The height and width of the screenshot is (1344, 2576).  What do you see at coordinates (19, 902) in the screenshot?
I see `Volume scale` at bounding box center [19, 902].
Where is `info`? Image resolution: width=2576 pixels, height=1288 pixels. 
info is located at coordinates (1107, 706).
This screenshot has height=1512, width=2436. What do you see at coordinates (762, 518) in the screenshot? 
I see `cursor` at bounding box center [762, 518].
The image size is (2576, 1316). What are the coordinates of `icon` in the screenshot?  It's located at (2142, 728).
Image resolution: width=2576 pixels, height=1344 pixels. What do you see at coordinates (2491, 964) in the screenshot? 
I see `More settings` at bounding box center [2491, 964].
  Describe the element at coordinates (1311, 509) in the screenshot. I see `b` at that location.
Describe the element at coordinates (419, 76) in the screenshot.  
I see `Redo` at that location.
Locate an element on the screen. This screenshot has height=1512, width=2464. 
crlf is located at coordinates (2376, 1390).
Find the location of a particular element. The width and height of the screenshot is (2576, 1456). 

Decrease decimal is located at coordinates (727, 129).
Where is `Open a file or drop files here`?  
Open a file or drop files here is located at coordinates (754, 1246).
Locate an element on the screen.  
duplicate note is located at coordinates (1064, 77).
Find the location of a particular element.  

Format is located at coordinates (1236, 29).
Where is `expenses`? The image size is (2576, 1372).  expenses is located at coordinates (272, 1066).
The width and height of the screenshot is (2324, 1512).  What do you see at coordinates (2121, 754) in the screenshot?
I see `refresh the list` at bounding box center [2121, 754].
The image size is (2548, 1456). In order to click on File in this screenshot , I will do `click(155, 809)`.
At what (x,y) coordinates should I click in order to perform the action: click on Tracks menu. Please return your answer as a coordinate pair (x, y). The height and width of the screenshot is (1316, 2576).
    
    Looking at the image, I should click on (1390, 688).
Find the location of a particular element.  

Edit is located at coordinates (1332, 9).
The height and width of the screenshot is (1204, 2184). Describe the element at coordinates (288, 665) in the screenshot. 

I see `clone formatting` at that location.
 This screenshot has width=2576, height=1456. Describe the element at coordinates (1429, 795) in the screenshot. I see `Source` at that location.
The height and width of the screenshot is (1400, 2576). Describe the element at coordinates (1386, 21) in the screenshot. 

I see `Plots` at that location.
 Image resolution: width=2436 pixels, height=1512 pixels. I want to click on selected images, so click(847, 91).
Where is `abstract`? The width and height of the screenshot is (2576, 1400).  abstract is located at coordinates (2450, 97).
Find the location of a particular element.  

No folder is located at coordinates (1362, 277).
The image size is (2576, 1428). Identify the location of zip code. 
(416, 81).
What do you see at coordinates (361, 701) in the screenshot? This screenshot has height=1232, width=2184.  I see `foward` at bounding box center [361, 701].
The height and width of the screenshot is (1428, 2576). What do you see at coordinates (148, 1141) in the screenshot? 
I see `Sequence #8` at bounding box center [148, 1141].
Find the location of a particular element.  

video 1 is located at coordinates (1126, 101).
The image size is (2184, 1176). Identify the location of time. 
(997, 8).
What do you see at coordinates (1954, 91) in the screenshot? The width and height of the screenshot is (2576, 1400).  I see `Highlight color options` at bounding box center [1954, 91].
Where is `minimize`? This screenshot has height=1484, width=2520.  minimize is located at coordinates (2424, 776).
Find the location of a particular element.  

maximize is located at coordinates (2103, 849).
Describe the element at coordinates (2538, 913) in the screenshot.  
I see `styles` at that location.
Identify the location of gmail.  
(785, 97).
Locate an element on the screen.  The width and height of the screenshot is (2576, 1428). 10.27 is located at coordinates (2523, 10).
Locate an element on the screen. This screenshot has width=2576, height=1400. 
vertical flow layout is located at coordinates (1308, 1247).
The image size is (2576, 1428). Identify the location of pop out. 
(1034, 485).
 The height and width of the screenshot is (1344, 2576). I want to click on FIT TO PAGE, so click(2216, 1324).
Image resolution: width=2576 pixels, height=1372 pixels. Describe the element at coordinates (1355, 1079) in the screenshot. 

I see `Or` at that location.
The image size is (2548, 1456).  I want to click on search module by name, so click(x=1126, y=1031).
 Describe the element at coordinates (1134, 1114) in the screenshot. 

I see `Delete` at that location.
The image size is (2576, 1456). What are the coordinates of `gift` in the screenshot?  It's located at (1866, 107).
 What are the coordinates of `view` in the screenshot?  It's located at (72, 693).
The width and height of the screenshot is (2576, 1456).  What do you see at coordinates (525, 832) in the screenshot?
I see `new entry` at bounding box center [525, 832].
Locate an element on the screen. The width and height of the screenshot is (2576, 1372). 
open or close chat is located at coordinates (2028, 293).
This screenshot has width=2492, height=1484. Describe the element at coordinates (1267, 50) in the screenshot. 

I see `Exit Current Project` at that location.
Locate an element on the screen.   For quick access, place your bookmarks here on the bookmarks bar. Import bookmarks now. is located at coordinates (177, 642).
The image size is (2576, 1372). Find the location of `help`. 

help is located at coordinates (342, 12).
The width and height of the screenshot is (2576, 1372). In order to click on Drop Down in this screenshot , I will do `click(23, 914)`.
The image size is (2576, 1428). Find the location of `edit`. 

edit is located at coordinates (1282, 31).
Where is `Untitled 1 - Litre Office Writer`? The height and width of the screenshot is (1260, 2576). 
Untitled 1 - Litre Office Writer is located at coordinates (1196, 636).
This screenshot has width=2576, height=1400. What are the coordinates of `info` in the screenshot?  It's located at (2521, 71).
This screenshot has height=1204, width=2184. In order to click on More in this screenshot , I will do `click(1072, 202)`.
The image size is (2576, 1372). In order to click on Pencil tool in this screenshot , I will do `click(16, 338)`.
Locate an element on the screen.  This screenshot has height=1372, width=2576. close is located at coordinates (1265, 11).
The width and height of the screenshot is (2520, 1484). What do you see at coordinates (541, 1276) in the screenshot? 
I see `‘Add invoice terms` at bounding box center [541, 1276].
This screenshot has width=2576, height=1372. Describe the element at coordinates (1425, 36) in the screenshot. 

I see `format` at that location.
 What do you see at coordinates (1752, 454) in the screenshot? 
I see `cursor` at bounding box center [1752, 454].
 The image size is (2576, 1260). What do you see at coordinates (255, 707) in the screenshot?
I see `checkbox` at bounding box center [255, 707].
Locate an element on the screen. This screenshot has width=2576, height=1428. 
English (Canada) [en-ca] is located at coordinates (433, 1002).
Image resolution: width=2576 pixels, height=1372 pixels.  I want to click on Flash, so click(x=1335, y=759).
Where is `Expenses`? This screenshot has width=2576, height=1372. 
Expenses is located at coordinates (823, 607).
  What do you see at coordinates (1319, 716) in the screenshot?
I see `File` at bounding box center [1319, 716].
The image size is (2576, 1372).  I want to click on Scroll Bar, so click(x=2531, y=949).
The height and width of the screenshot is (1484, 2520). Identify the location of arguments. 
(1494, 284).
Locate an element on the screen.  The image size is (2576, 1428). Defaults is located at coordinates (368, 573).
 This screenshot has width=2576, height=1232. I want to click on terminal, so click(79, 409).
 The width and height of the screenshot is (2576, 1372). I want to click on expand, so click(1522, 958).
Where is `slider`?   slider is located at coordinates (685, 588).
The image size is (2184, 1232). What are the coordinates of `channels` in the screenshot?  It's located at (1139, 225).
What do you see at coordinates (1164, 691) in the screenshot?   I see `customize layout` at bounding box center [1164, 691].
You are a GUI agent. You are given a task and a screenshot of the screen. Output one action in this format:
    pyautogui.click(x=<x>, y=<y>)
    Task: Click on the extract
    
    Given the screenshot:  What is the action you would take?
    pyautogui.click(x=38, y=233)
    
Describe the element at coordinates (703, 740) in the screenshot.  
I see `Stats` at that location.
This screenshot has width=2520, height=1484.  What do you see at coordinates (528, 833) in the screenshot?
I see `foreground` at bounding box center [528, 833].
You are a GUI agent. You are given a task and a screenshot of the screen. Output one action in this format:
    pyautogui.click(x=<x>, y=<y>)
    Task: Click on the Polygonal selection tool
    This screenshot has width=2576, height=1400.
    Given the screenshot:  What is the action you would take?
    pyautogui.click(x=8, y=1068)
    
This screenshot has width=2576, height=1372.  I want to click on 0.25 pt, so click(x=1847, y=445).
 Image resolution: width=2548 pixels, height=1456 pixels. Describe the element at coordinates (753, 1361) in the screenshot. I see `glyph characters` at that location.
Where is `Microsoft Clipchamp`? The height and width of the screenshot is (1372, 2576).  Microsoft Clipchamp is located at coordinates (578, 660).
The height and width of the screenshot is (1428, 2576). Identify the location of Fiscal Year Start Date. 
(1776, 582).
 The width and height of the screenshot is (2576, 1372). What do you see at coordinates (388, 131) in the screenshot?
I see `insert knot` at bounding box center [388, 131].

### WHAT TO WORK ON
Can you give the lines from the start through the line containing "The image size is (2548, 1456). In" again, with "particular" updated to "specific" and nothing else changed?

### TASK ANSWER
The height and width of the screenshot is (1344, 2576).  What do you see at coordinates (19, 902) in the screenshot?
I see `Volume scale` at bounding box center [19, 902].
Where is `info`? Image resolution: width=2576 pixels, height=1288 pixels. 
info is located at coordinates (1107, 706).
This screenshot has height=1512, width=2436. What do you see at coordinates (762, 518) in the screenshot? 
I see `cursor` at bounding box center [762, 518].
The image size is (2576, 1316). What are the coordinates of `icon` in the screenshot?  It's located at (2142, 728).
Image resolution: width=2576 pixels, height=1344 pixels. What do you see at coordinates (2491, 964) in the screenshot? 
I see `More settings` at bounding box center [2491, 964].
  Describe the element at coordinates (1311, 509) in the screenshot. I see `b` at that location.
Describe the element at coordinates (419, 76) in the screenshot.  
I see `Redo` at that location.
Locate an element on the screen. This screenshot has height=1512, width=2464. 
crlf is located at coordinates (2376, 1390).
Find the location of a specific element. The width and height of the screenshot is (2576, 1456). 

Decrease decimal is located at coordinates (727, 129).
Where is `Open a file or drop files here`?  
Open a file or drop files here is located at coordinates (754, 1246).
Locate an element on the screen.  
duplicate note is located at coordinates (1064, 77).
Find the location of a specific element.  

Format is located at coordinates (1236, 29).
Where is `expenses`? The image size is (2576, 1372).  expenses is located at coordinates (272, 1066).
The width and height of the screenshot is (2324, 1512).  What do you see at coordinates (2121, 754) in the screenshot?
I see `refresh the list` at bounding box center [2121, 754].
The image size is (2548, 1456). In order to click on File in this screenshot , I will do `click(155, 809)`.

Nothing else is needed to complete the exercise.